• _TEXTO SELECIONADO_:

O processo foi tudo menos simples e rápido e marcou fortemente, pela negativa, diversas famílias enraizadas no país, algumas das quais com grande peso na sociedade portuguesa, como os Burmester e os d’Orey. Neste último caso, os membros da família eram descendentes de um exilado alemão que se instalara em Portugal 65 anos antes. Logo no dia em que foi publicada a lei que estabeleceu quem era considerado súbdito inimigo, três membros da família d’Orey, Rui, Waldemar e Guilherme (irmãos), apresentaram, como refere Maria João da Câmara, autora de um livro sobre os Orey, um requerimento no Ministério dos Negócios Estrangeiros no qual reafirmam a nacionalidade portuguesa.
No entanto, não há resposta, e têm de sair do país. Estes responsáveis pela empresa de transportes de pessoas e mercadorias, que estavam ligados também ao comércio de ferro, “vêem-se obrigados a partir para Espanha, a 10 de Maio de 1916, rumo a Pontevedra”. A firma, que mantém a sua actividade, fica então nas mãos de um depositário-administrador, José Augusto Prestes, ficando José Antunes dos Santos como gerente.
Um documento da Intendência dos bens dos inimigos, cujo arquivo está hoje na Torre do Tombo (mas ainda em fase de tratamento), demonstra que, no início de Junho, Waldemar d’Orey e outro membro da família entregam um pedido de subsídios de alimento. A análise do valor a atribuir ficava a cargo de José Augusto Prestes.
Pelo meio, e segundo Maria João da Câmara (que é também bisneta do fundador da firma), José Antunes dos Santos tentava “adquirir a empresa através de manobras pouco edificantes”.
Após uma recolha de assinaturas onde se pedia a revogação da expulsão dos membros desta família, “com dezenas de carimbos de firmas lisboetas”, a interdição acaba por ser retirada a 20 de Outubro. É o regresso dos Orey, cerca de seis meses depois. Diferente destino tiveram várias outras empresas.
Evitar especulações
Ao todo, foram abertas 1148 cadernetas individuais na CGD, ligadas a contas bancárias de pessoas identificadas como inimigas do Estado (incluindo pessoas e empresas portuguesas que tinham relações próximas com os indivíduos referenciados pelas autoridades).

• _EXERCÍCIOS_:
A - Reproduza o trecho do texto sobre os d’Orey que começa nas palavras "Pelo meio, e" e termina depois de "referenciados pelas autoridades).".
B - Segundo o texto sobre os d’Orey, em que dia foi retirada a interdição aos membros desta família?

• _DADOS FORNECIDOS_:
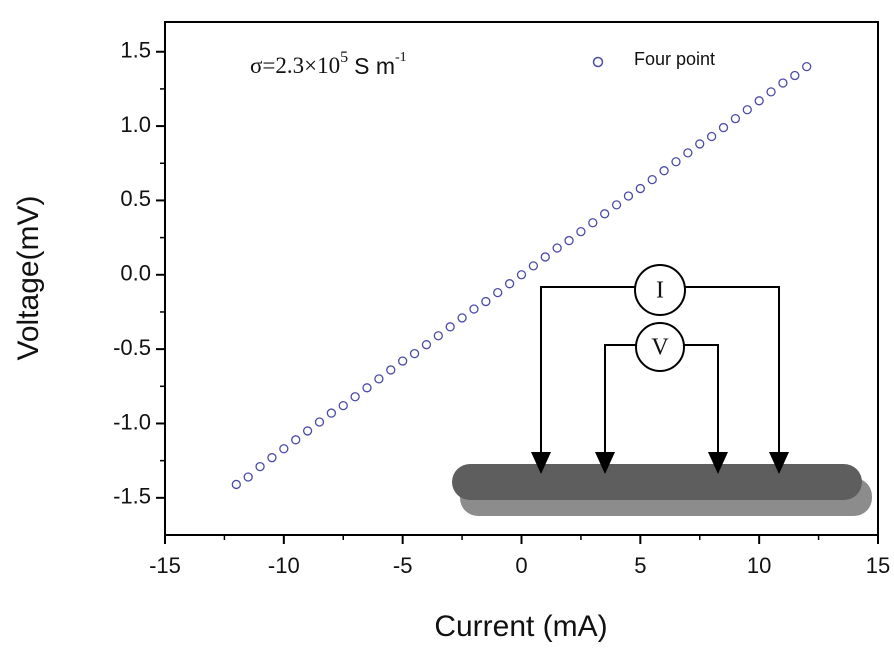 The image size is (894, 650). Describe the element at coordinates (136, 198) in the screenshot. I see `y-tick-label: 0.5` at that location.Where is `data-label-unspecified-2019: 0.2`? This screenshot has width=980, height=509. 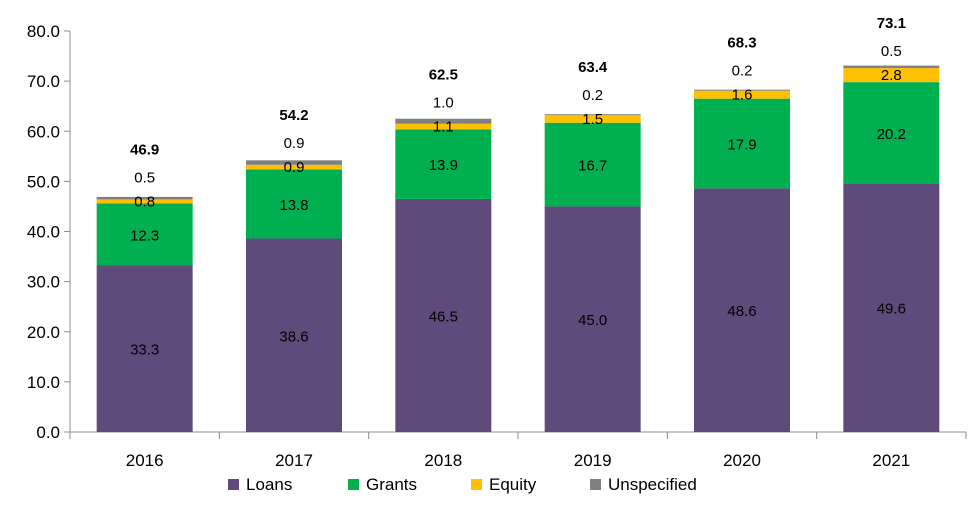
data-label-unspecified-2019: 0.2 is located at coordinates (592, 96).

• _AS SUAS RESPOSTAS_:
A -
Pelo meio, e segundo Maria João da Câmara (que é também bisneta do fundador da firma), José Antunes dos Santos tentava “adquirir a empresa através de manobras pouco edificantes”.
Após uma recolha de assinaturas onde se pedia a revogação da expulsão dos membros desta família, “com dezenas de carimbos de firmas lisboetas”, a interdição acaba por ser retirada a 20 de Outubro. É o regresso dos Orey, cerca de seis meses depois. Diferente destino tiveram várias outras empresas.
Evitar especulações
Ao todo, foram abertas 1148 cadernetas individuais na CGD, ligadas a contas bancárias de pessoas identificadas como inimigas do Estado (incluindo pessoas e empresas portuguesas que tinham relações próximas com os indivíduos referenciados pelas autoridades).

B - A 20 de Outubro.